Recreational marijuana users in Oregon will have fewer places to legally buy cannabis starting in January.
Oregon voters approved recreational marijuana use for adults in 2014, but there was no place to legally buy it until October of the following year. That's when a law kicked in that allowed existing medical dispensaries to sell to people without medical marijuana cards.
That system gave the state time to set up a separate licensing system for recreational stores — administrated by the Oregon Liquor Control Commission — but the law allowing it expires at the end of this month.
Andre Ourso, manager of the medical marijuana program at the Oregon Health Authority, said medical dispensaries that continue to sell to recreational users could face fines, starting at $500 per violation.
"We will have a presence in the field and we will be dropping in and doing some spot checks on medical dispensaries to make sure that they are only selling to cardholders," said Ourso.

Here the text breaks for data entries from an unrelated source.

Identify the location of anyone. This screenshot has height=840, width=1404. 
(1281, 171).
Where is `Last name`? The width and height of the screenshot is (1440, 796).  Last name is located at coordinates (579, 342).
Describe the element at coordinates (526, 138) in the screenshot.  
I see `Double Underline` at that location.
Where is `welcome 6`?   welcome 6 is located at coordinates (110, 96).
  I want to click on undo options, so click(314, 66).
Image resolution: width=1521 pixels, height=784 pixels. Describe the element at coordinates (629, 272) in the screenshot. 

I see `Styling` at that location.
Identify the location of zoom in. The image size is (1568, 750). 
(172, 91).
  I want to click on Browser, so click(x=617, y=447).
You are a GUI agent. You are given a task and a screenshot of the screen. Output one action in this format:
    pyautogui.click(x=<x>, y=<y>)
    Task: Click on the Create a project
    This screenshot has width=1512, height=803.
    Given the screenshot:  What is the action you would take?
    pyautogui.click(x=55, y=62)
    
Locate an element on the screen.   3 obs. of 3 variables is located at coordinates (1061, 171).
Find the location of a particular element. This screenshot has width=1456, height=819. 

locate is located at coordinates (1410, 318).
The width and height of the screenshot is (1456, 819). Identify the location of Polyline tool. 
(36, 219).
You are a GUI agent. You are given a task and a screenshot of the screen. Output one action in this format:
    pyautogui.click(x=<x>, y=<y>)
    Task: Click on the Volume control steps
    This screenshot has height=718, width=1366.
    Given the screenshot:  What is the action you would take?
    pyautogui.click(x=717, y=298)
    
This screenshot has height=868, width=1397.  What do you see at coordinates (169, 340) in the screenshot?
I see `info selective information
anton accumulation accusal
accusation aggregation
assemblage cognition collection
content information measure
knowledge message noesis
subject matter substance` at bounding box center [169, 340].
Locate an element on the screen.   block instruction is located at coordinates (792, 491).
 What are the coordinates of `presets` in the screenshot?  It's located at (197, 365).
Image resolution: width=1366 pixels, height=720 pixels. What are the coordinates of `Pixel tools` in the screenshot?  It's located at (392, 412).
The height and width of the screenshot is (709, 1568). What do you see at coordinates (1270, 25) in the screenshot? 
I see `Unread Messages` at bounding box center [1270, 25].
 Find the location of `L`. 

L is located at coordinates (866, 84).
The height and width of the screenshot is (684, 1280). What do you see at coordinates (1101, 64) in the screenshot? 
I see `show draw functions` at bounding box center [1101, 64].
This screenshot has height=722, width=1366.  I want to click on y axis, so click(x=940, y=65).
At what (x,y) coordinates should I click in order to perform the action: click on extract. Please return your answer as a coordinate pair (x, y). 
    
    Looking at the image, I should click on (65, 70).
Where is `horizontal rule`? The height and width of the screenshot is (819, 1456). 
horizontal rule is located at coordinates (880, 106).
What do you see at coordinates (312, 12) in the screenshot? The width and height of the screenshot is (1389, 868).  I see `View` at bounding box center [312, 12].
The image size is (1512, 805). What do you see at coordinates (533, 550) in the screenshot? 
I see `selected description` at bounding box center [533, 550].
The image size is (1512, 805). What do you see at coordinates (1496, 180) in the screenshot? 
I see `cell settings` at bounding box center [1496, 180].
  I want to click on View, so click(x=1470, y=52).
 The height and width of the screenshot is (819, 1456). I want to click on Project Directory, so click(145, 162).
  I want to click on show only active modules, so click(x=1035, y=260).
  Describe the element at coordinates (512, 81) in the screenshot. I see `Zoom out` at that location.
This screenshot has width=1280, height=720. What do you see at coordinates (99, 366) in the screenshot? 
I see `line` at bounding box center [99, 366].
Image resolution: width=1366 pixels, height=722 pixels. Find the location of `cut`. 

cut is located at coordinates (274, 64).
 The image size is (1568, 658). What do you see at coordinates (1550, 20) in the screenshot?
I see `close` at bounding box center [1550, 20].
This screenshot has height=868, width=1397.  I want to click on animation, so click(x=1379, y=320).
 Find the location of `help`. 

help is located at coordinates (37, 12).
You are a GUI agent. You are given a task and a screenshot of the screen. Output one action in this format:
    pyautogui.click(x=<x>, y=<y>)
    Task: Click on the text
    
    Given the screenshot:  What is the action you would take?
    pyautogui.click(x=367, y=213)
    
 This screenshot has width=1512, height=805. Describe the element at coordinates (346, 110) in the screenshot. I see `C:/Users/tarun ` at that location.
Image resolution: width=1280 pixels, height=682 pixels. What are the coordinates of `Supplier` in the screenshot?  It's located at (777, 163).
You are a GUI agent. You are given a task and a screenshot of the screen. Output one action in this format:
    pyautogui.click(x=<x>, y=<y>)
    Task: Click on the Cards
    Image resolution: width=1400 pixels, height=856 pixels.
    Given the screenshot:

The change will affect more than 300 dispensaries.
As of mid-December there are fewer than 100 OLCC licensed recreational marijuana retailers in Oregon. That number is expected to grow as more medical dispensaries apply for and are granted recreational retail licenses.
Businesses with recreational licenses — known as retail stores under the OLCC program, not dispensaries — can sell to medical marijuana patients, including some products that are not legal on the recreational market.
Medical marijuana dispensaries aren't likely to disappear entirely, however. In some parts of Oregon, local regulations prohibit recreational sales but allow medical sales.